The timetable for I-SNP success can vary, as with any new business venture, but the pandemic has also made it much harder to determine when the new plans will hit key enrollment benchmarks, both plans said.

Grindrod said that projections around enrollment have been pushed back anywhere from three to eight months because of the pandemic.

UCare declined to provide specifics on enrollment projections prior to the October 21 interview, but Amanda Tufano, the CEO of Genevive, described the work to bring the I-SNP product to the Twin Cities-area communities as “a multi-year effort.” But COVID-19 makes it hard to assess how that will go.

“This is a long-term effort. This is a multi-year effort to to bring a product that community really needs,” she said. “It’s vague because it’s a weird time.”

Clinical upsides abound

The fiscal peril for any I-SNP during COVID-19 is the heightened risk of hospitalizations if there is an outbreak in the institutions covered by the plan.

Hospital admissions rose dramatically in many places during the start of the pandemic, Grindrod said, which led to costs far beyond what an insurance company would typically absorb. However, he has seen this declining in recent months, he told SNN.

And both PPHP and UCare argued that the significant clinical benefits of I-SNPs will become even more apparent during a major health crisis.

The plans offered by UCare and Genevive include a designated nurse to provide customized care coordination services, in addition to a range of other benefits, while PPHP makes use of a local provider clinical team with nurse practitioners from PPHP who visit members daily, according to the companies’ respective releases announcing the plans.

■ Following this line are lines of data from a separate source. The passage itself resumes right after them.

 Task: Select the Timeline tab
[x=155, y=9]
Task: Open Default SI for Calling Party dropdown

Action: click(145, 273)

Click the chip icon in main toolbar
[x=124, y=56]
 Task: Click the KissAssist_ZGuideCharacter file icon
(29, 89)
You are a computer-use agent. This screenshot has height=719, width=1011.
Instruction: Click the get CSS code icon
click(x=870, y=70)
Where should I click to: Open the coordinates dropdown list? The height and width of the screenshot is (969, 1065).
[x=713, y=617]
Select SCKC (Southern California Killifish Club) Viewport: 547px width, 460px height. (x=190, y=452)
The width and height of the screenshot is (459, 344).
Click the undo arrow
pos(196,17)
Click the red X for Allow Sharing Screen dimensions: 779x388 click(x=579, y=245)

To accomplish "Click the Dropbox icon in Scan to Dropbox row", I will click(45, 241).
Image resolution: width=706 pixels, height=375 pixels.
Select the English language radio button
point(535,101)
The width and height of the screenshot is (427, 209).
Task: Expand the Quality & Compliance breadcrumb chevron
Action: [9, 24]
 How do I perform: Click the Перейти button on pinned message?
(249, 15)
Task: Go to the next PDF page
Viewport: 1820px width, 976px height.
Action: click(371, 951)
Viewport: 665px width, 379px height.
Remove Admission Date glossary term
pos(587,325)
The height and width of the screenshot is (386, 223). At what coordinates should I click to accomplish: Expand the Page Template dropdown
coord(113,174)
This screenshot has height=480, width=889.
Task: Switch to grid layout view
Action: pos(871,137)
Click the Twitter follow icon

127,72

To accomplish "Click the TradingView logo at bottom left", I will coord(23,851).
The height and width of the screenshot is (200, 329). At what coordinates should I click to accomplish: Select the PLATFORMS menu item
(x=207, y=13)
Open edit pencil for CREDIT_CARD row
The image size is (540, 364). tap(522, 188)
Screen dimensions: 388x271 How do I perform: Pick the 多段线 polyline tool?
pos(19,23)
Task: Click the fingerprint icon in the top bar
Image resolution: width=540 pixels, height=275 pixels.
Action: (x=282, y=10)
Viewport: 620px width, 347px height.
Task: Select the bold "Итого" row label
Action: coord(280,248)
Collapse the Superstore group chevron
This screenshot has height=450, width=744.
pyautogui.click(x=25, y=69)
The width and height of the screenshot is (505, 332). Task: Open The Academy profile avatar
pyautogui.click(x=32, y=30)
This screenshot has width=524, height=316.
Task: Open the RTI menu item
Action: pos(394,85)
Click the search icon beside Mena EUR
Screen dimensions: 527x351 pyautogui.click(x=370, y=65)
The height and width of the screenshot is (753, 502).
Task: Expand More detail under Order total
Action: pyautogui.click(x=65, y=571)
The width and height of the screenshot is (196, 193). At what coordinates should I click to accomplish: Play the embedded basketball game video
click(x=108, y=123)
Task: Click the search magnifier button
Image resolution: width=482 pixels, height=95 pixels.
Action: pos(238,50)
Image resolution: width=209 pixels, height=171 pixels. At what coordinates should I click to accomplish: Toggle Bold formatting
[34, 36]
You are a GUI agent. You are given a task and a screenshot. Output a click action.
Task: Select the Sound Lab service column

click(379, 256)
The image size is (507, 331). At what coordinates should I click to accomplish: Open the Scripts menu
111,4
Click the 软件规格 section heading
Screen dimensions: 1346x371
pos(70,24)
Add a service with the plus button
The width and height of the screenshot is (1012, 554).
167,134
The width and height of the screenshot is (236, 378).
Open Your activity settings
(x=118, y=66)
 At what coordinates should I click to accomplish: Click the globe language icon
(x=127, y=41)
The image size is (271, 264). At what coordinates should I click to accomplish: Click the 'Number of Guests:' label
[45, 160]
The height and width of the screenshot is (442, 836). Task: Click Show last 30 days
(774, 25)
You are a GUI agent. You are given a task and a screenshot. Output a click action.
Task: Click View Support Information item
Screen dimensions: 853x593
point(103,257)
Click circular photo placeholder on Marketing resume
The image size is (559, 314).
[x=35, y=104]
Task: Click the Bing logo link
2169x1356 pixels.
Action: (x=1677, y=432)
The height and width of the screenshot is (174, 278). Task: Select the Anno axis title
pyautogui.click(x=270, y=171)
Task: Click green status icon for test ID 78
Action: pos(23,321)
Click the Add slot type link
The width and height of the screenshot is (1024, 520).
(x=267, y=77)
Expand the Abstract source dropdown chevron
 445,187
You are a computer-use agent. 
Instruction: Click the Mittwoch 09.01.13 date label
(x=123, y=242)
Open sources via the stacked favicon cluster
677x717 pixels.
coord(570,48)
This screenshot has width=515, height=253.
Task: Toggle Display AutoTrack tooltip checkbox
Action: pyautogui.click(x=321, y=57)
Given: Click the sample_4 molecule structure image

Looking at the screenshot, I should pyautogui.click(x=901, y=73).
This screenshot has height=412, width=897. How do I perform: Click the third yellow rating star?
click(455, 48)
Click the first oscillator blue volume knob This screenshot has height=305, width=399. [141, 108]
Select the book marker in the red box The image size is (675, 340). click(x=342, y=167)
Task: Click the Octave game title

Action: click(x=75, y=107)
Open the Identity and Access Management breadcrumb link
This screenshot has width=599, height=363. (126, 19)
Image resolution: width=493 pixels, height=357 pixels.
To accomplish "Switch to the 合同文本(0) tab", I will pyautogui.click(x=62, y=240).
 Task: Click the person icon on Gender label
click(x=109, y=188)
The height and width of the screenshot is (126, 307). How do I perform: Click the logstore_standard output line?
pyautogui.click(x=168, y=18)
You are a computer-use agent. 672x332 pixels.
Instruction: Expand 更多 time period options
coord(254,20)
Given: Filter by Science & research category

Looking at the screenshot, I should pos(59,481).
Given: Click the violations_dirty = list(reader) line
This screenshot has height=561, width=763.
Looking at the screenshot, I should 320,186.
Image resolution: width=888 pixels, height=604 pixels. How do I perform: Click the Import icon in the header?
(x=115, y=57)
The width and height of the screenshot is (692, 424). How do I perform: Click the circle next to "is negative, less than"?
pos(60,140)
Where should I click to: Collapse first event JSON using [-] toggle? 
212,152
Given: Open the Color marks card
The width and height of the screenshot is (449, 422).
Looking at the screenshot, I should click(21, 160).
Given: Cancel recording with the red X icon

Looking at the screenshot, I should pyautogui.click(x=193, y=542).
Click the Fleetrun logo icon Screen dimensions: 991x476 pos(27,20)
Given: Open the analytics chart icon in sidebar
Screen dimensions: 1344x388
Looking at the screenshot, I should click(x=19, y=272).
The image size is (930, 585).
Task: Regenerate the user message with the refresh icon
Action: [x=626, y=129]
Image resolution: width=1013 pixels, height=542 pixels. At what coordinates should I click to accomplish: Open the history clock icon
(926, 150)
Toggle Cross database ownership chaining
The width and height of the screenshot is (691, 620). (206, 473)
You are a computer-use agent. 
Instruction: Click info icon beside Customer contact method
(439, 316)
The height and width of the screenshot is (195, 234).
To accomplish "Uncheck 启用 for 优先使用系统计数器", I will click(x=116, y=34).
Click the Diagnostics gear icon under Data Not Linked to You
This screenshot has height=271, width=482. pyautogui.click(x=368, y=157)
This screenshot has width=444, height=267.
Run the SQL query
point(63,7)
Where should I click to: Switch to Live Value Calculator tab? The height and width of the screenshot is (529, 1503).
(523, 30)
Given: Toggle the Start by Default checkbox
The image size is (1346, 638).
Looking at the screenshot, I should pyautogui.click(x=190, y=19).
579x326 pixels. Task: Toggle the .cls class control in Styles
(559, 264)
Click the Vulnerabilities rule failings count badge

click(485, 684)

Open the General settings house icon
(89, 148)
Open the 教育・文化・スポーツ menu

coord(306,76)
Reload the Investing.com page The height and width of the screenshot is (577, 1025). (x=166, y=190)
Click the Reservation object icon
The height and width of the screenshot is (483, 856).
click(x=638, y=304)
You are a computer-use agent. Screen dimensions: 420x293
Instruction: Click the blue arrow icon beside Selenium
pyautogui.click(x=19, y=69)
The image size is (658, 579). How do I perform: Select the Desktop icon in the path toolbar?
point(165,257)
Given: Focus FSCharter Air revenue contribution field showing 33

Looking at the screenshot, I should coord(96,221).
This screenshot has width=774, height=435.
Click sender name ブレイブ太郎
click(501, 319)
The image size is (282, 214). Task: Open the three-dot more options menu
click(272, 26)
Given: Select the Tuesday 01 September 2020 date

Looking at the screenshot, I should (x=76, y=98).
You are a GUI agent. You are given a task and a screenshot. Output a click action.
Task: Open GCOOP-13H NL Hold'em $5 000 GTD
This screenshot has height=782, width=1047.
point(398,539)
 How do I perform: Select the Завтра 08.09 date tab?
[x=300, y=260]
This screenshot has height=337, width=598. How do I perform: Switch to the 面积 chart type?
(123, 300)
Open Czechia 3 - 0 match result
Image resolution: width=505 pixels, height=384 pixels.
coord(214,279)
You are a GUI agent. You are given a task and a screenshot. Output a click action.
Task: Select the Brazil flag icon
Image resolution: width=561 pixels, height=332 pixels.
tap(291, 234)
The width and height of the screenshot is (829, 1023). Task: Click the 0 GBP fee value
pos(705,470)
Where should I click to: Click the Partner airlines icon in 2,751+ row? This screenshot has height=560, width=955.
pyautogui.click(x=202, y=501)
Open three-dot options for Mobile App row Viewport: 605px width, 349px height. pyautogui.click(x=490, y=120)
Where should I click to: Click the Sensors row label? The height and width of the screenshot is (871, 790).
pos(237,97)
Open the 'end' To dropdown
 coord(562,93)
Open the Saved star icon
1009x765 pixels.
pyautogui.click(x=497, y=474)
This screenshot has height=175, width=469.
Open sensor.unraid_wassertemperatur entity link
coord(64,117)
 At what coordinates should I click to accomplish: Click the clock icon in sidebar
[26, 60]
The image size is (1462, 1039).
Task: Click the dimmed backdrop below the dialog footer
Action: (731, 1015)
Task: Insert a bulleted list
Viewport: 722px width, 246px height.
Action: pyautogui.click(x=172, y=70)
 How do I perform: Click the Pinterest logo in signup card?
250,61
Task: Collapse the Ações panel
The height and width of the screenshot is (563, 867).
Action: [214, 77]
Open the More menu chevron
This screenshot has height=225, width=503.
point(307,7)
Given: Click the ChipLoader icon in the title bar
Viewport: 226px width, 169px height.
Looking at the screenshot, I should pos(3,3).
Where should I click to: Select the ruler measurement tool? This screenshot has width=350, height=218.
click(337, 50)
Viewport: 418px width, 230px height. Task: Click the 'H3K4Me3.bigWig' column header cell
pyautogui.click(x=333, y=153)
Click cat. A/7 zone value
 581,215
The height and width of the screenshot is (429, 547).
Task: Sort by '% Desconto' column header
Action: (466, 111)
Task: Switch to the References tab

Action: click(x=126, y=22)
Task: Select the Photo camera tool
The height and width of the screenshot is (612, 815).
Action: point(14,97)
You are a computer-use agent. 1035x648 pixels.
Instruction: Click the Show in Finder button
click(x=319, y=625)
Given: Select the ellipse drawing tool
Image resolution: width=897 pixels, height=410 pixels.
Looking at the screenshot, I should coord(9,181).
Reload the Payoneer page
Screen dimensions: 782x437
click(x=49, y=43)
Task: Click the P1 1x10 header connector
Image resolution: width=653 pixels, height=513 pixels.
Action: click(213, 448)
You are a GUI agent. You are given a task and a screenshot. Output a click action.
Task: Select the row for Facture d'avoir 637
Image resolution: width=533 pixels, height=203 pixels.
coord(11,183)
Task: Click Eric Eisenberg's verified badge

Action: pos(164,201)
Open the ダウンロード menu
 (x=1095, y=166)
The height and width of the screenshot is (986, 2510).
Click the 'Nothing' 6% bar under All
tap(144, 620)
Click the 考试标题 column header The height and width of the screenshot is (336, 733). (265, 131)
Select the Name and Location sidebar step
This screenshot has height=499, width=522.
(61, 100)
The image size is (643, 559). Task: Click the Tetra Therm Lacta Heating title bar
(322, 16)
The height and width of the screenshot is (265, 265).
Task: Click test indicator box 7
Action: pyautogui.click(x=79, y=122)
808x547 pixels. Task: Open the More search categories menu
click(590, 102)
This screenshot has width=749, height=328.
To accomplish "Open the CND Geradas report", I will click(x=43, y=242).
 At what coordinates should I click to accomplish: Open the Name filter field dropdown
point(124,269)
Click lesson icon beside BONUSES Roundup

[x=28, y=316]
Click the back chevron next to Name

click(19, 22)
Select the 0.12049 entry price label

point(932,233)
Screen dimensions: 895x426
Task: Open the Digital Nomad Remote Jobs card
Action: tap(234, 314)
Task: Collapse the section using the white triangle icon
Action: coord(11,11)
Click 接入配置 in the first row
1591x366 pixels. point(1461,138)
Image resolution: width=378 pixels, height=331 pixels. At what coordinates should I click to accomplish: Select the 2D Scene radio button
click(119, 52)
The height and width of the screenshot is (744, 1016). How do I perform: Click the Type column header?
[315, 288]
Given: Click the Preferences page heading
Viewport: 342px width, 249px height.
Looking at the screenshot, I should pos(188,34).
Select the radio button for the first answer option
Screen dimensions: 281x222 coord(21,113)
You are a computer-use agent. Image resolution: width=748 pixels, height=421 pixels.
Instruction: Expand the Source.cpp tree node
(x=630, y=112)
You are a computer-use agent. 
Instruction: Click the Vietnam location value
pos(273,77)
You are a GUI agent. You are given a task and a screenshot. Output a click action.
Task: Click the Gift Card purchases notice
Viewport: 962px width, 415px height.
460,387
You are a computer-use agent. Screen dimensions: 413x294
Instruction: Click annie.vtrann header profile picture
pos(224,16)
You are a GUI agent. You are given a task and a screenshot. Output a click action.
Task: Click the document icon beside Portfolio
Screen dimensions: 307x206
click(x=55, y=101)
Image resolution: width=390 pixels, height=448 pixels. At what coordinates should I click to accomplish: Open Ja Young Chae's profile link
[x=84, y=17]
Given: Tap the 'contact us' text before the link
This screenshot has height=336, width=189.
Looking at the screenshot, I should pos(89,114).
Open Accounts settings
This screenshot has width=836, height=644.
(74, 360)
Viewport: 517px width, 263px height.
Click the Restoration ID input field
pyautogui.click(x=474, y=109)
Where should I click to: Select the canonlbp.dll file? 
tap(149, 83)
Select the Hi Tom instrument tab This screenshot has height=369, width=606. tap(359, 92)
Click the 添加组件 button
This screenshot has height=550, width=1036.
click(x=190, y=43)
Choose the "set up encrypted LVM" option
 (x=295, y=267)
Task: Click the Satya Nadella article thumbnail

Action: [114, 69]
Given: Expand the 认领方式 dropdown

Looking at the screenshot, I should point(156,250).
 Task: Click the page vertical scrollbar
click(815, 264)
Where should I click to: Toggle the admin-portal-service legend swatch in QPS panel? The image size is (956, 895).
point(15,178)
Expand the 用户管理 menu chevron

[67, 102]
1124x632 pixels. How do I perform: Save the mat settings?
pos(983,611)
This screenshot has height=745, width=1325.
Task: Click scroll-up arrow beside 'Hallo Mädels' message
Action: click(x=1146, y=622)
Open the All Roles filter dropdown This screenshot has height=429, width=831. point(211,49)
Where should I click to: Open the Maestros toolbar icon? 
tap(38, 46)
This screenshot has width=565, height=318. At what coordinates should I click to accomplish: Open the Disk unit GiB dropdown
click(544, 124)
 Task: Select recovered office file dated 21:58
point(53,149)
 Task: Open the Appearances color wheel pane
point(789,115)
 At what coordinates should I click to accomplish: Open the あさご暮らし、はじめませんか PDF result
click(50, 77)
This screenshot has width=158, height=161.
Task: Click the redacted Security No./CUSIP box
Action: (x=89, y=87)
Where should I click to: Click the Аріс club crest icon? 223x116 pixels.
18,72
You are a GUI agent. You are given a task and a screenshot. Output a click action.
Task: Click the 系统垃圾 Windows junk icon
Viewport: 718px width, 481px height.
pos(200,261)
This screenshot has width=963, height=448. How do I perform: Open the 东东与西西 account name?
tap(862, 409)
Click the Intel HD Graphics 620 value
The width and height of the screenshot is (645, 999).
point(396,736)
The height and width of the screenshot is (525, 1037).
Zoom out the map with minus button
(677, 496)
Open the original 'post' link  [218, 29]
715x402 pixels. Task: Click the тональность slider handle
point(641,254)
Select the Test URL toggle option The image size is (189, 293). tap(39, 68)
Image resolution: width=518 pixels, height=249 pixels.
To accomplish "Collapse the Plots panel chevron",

And Grindrod, Tufano, and Worcester all agreed on the clinical benefits I-SNPs can provide by their focus on caring in place for residents who might otherwise have been sent to the hospital — a destination that’s unpalatable for many reasons during the COVID-19 era.

“If the facility along with the health plan, nurse practitioner, and our care coordinator can do a better job of identifying potential health issues with the members earlier on, then those health issues can be treated earlier on in a less restrictive environment, and never require hospitalization,” Grindrod said.

As an example, a nursing home resident might have congestive heart failure, but the first emerging signs could be as small as a minor cough and slightly swollen ankles, he said. If that resident is part of an I-SNP, the nurse practitioner might see these signs as part of the daily rounds with members and issue a prescription before the symptoms become significantly worse and force a transfer to the emergency room.

For this to work, the facilities have to buy fully into the I-SNP model, and that makes educating them paramount, Worcester said, to ensure they are invested with UCare and Genevive.

COVID-19 has highlighted the challenges that frontline staff face daily even in normal times, and getting them onboard was crucial; the hope is that demonstrating that the I-SNP model can improve care coordination and integration will make them more comfortable going forward.

And the component of caring in place during the pandemic highlights the benefits of the I-SNP, Tufano argued.

“From a structural standpoint, as we were going through all of the changes that 2020 has brought, it really reiterated the necessity, for the I-SNP patient population and the residents who this is really focused on – our most vulnerable frail elderly — this high need for coordinated care,” she said.